THE TASKS:
#1 Answer these from the Sicily travel text:
(a) How high does the volcano rise above the sea?
(b) In what year did an eruption stop the Carthaginians on their way to Siracusa?
(c) Which sea did the hotel face?
#2 Copy the passage of the Sicily travel text from "The volcano’s eruptions" to "for our car.", word for word.
#3 List every real person named in the Sicily travel text, leaving out figures from Greek mythology.

DOCUMENT EXTRACT:
BEGIN

Our two weeks in Sicily didn’t include time explore the volcano, which rises 10,900 feet above the sea and is the tallest active volcano in Europe. But we wanted to get close. So we followed the signs that took us through small hillside villages on circular roads up the slopes.

 Greek mythology had Heapestus, the god of the forge, working in the volcano. The Cyclops that menaced Odysseus supposedly lived there, too.

The volcano’s eruptions contribute to its legend. In 396 BC an eruption stopped the Carthaginans on their way to Siracusa, where we planned to go next. 

Nick Taylor and Mt. Etna, Sicilia

Barbara Nevins Taylor near Mt. Etna

Lava stone at Mt.Etna, SiciliaWe took some pictures, Barbara collected a piece of lava rock, and we followed signs to the Autostrada to drive down to Siracusa. The city, anglicized as Syracuse, was once a capital for the Greeks that the Roman Cicero called, “the most beautiful of them all.”

After about ninety minutes on the Autostrada we wound our way through Siracusa, onto a short bridge to the adjoining island of Ortigia, and through the narrow streets barely wide enough for our car.

Car in narrow street Ortigia, Siracusa, Sicily

We’d read about the Algila’ Ortigia Charme Hotel in Francine Prose’s engaging NYT Travel Section piece on Sicily, and booked for two nights before we left New York. The hotel faced the Ionian Sea.

Hotel Algila' Ortigia Charme, Ortigia, Sicily

 

We found it charmé immediately because we love old cities and Ortigia falls among the oldest.

The jumble of stone houses crammed together reflect the mash-up of cultures and architectural styles of centuries of invaders and conquerers.

END

COLLECTED MATERIAL:

BEGIN

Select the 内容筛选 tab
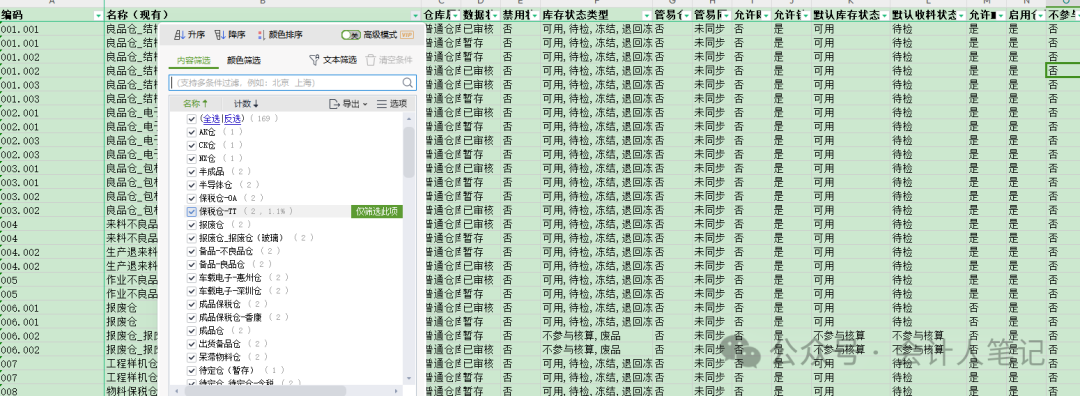Image resolution: width=1080 pixels, height=396 pixels. click(193, 61)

END

TASK-BY-TASK ANSWERS:
#1
(a) 10,900 feet
(b) 396 BC
(c) The Ionian Sea

#2
The volcano’s eruptions contribute to its legend. In 396 BC an eruption stopped the Carthaginans on their way to Siracusa, where we planned to go next. 

Nick Taylor and Mt. Etna, Sicilia

Barbara Nevins Taylor near Mt. Etna

Lava stone at Mt.Etna, SiciliaWe took some pictures, Barbara collected a piece of lava rock, and we followed signs to the Autostrada to drive down to Siracusa. The city, anglicized as Syracuse, was once a capital for the Greeks that the Roman Cicero called, “the most beautiful of them all.”

After about ninety minutes on the Autostrada we wound our way through Siracusa, onto a short bridge to the adjoining island of Ortigia, and through the narrow streets barely wide enough for our car.

#3
Nick Taylor
Barbara Nevins Taylor
Cicero
Francine Prose